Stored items
......

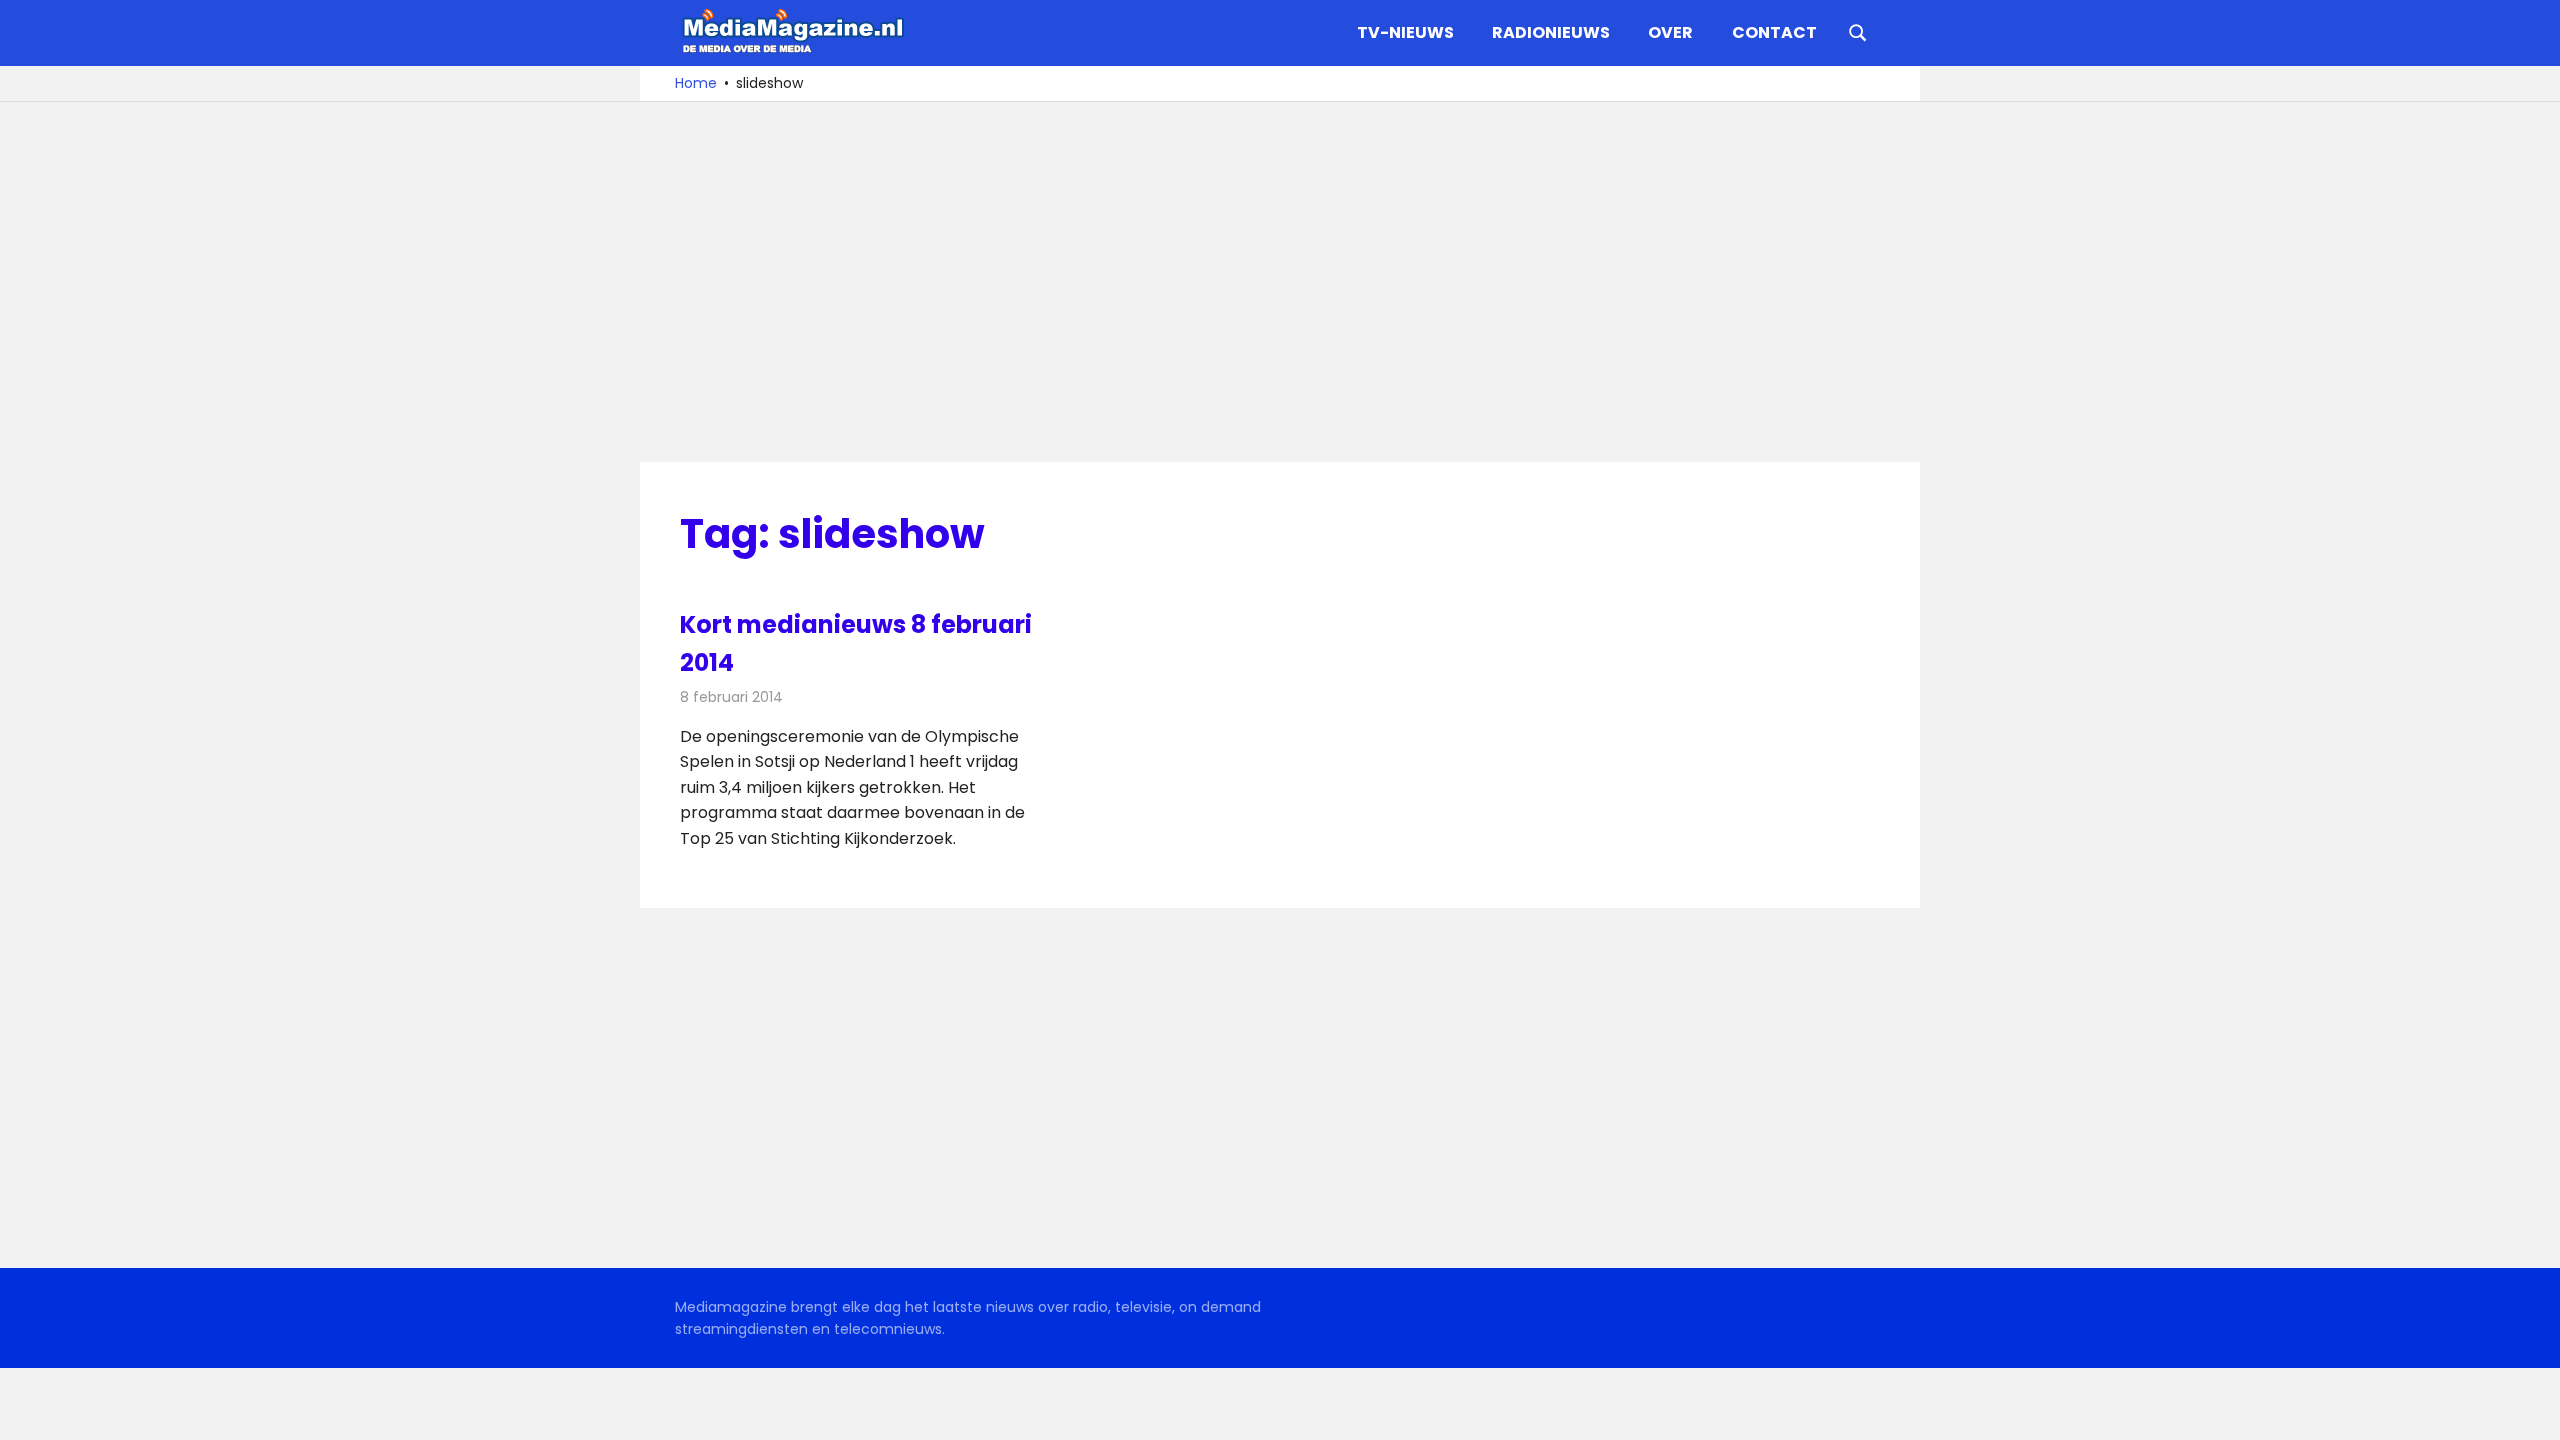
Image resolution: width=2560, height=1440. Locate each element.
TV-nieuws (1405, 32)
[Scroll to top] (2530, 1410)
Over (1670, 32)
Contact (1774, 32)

......

### EXERCISE DESCRIPTION
Would you output each entry exactly and leave the pictures behind?

### TASK RESULT
Image resolution: width=2560, height=1440. Locate each element.
TV-nieuws (1405, 32)
[Scroll to top] (2530, 1410)
Over (1670, 32)
Contact (1774, 32)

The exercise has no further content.